Cooperative Learning of Audio and Video Models from Self-Supervised Synchronization

Authors: Bruno Korbar, Du Tran, Lorenzo Torresani

NeurIPS 2018 | Conference PDF | Archive PDF | Plain Text | LLM Run Details

Reproducibility Variable Result LLM Response
Research Type Experimental In our experiments we study several such applications, including pretraining for action recognition in video, feature extraction for audio classification, as well as multisensory (visual and audio) video categorization. Specifically, we demonstrate that, without further finetuning, the features computed from the last convolutional layer of the audio stream yield performance on par with or better than the state-of-the-art on established audio classification benchmarks (DCASE2014 and ESC-50).

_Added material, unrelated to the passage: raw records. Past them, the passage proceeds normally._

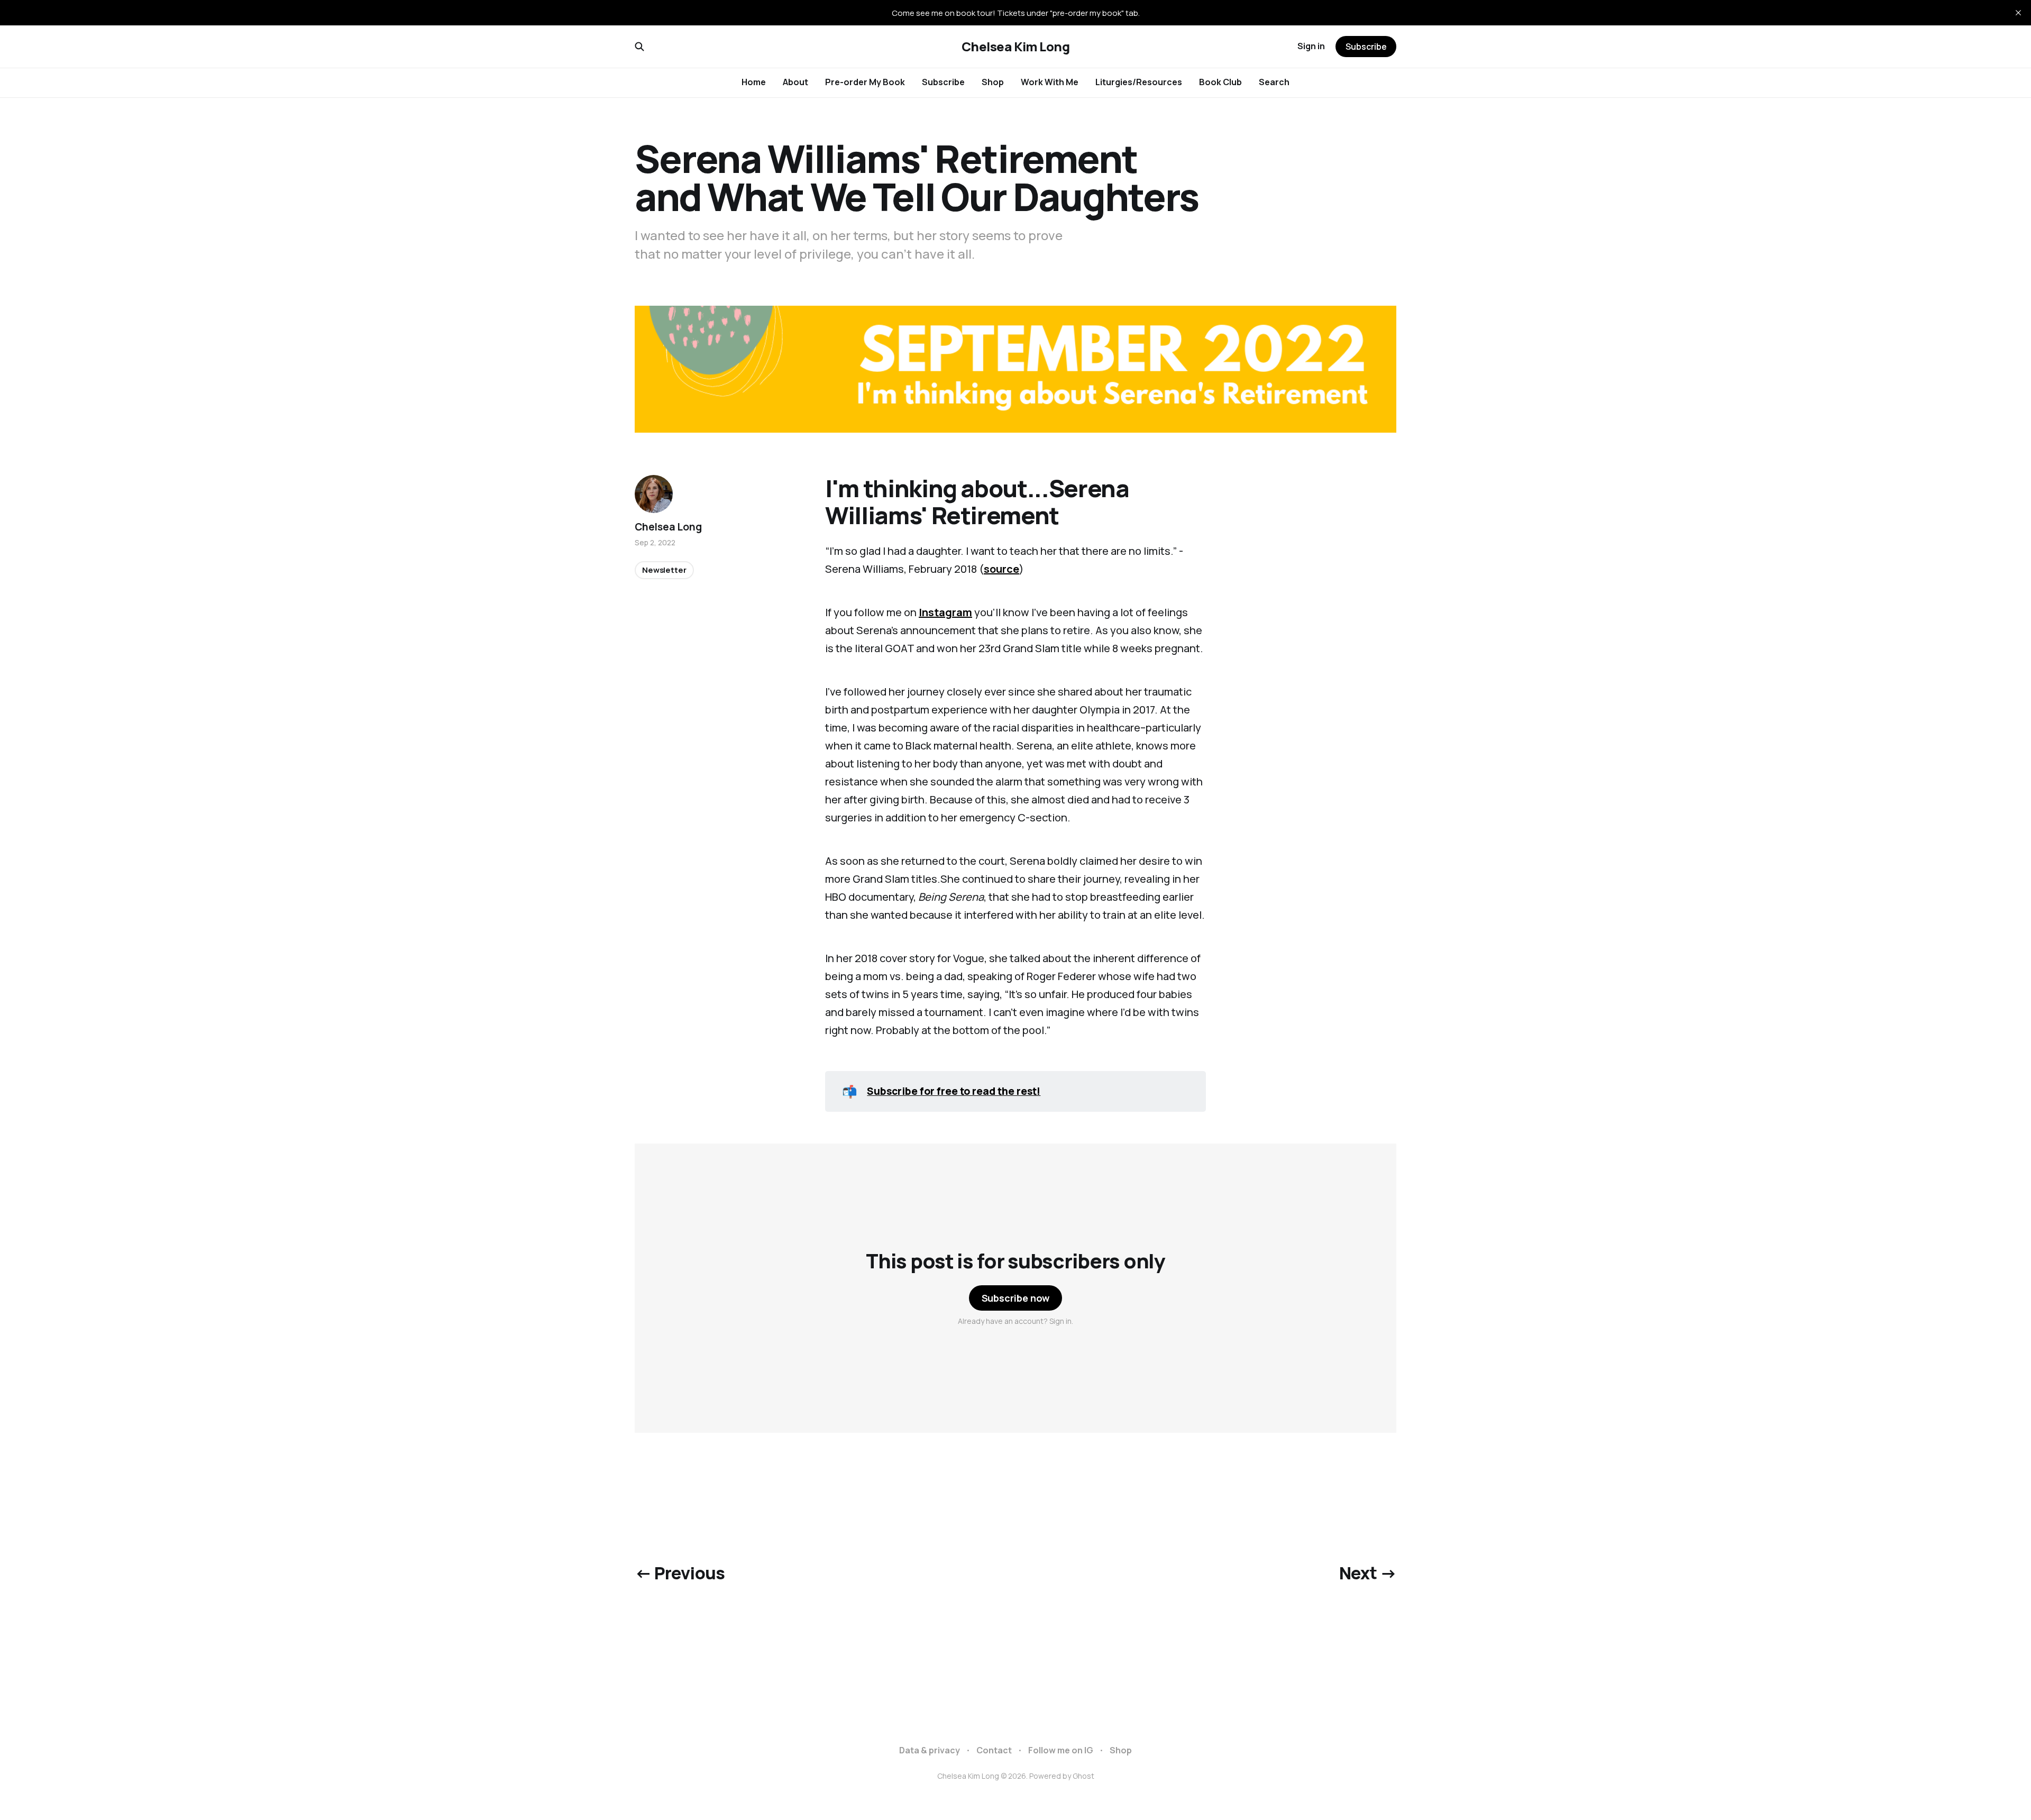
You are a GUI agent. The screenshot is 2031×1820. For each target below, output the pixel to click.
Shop (993, 82)
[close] (2018, 12)
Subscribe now (1016, 1298)
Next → (1367, 1573)
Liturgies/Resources (1138, 82)
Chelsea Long (668, 527)
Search (1274, 82)
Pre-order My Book (865, 82)
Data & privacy (929, 1750)
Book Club (1220, 82)
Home (754, 82)
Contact (994, 1750)
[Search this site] (639, 46)
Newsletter (664, 569)
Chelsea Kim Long (1015, 46)
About (795, 82)
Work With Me (1049, 82)
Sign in (1311, 46)
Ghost (1083, 1776)
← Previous (680, 1573)
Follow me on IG (1060, 1750)
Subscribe (943, 82)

Researcher Affiliation Collaboration Bruno Korbar Dartmouth College bruno.18@dartmouth.edu Du Tran Facebook Research trandu@fb.com Lorenzo Torresani Dartmouth College LT@dartmouth.edu
Pseudocode No The paper describes the architecture with figures but does not contain structured pseudocode or algorithm blocks.

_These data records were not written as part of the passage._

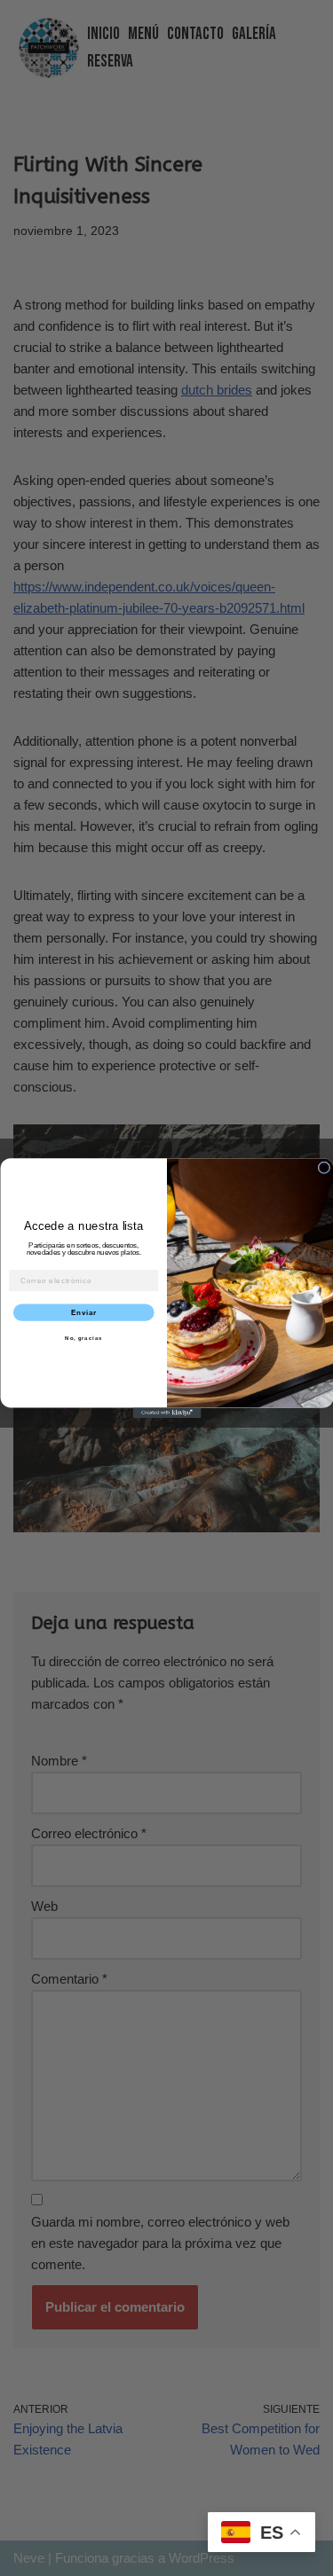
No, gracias (83, 1338)
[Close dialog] (324, 1168)
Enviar (83, 1312)
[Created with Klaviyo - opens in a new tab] (166, 1412)
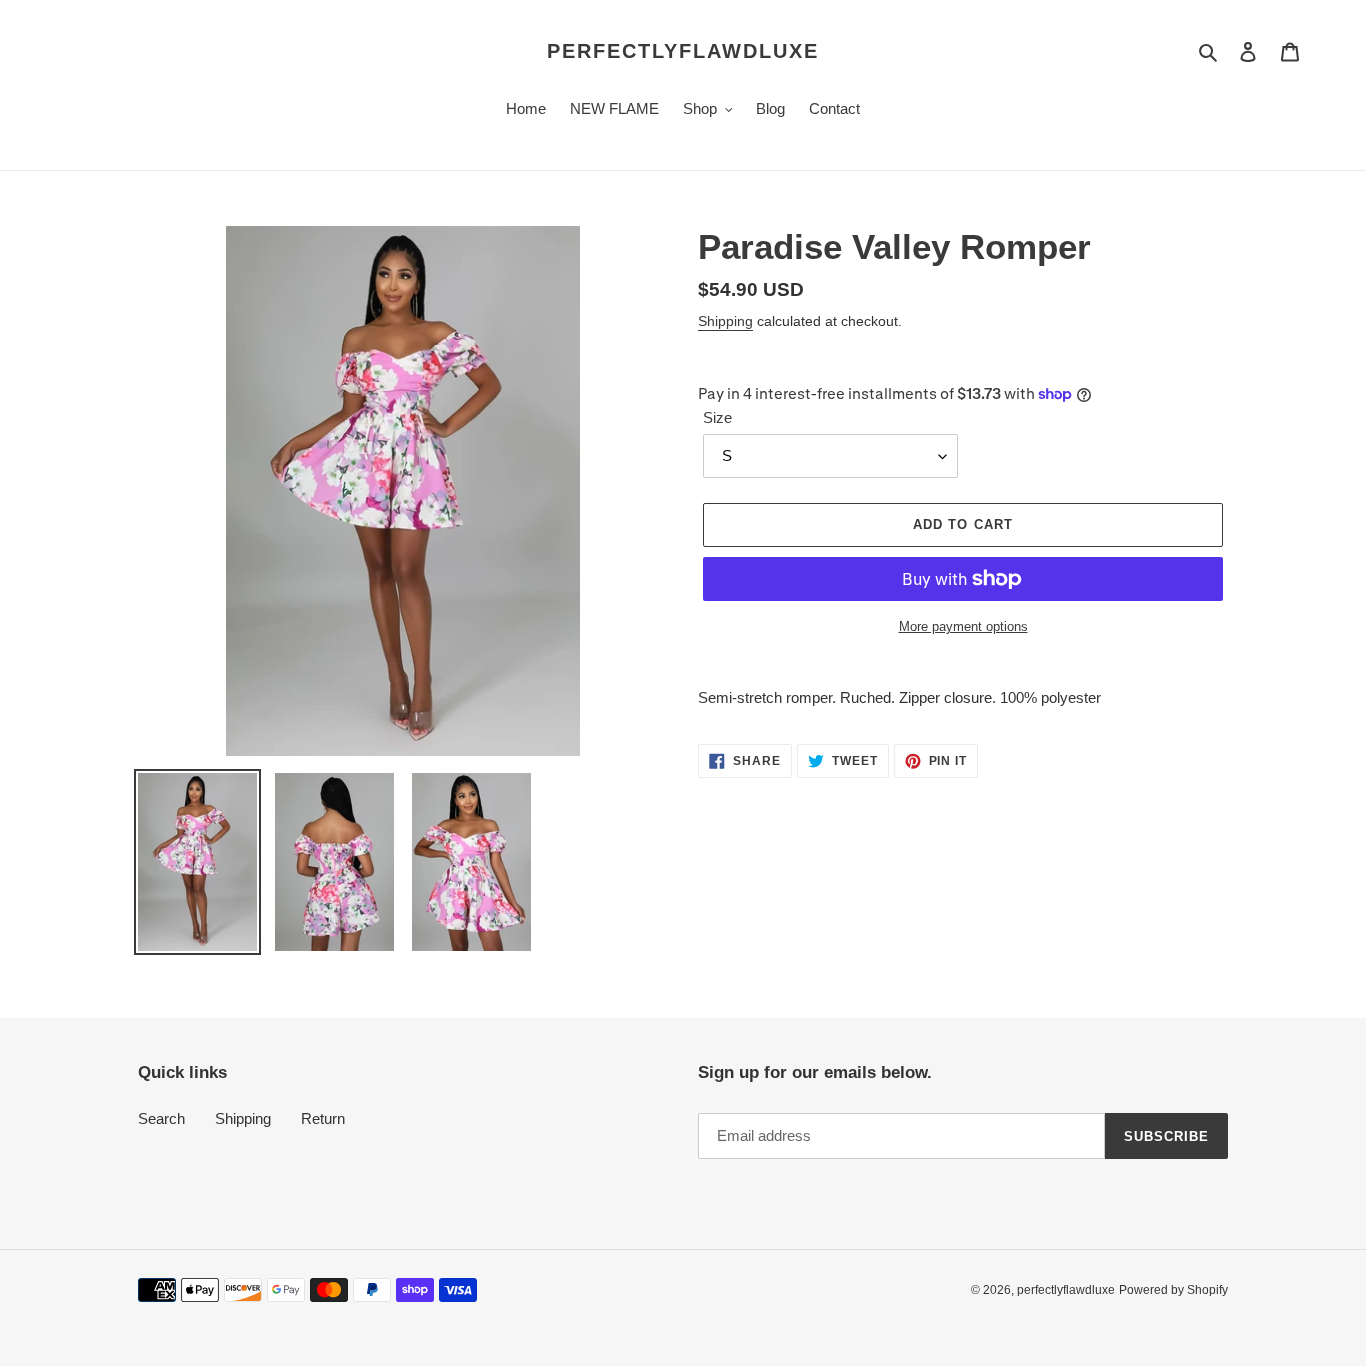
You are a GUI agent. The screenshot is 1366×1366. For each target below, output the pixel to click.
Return (323, 1118)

Open Source Code No The paper does not provide an explicit statement about releasing source code or a link to a code repository.
Open Datasets Yes We experimented with training our model on several datasets: Kinetics [12], Sound Net [20], and Audio Set [28]. For this purpose, after AVTS training with contrastive loss on Kinetics, we fine-tune our video subnetwork on two medium-size action recognition benchmarks: UCF101 [25] and HMDB51 [24].
Dataset Splits No The paper mentions '3 train/test splits' for UCF101 and HMDB51 but does not provide explicit details about a separate validation split (e.g., specific percentages or counts).
Hardware Specification No The paper mentions 'a four-GPU machine' but does not specify the exact GPU models, CPU, or other detailed hardware specifications.
Software Dependencies No The paper describes the use of various architectural elements and processing steps (e.g., 'MCx network', 'I3D-RGB', 'FFT filterbank'), but does not provide specific version numbers for any software dependencies or libraries.
Experiment Setup Yes Hyper-parameter η in Eq. 1 is set to 0.99. We train the complete AVTS network end-to-end using stochastic gradient descent with initial learning rate determined via grid search. Training is done on a four-GPU machine with a mini-batch of 16 examples per GPU. The learning rate is scaled by 0.1 each time the loss value fails to decrease for more than 5 epochs. FFT filterbank parameters are set as follows: window length to 0.02, window step to 0.01, FFT size to 1024, and number of filters to 40.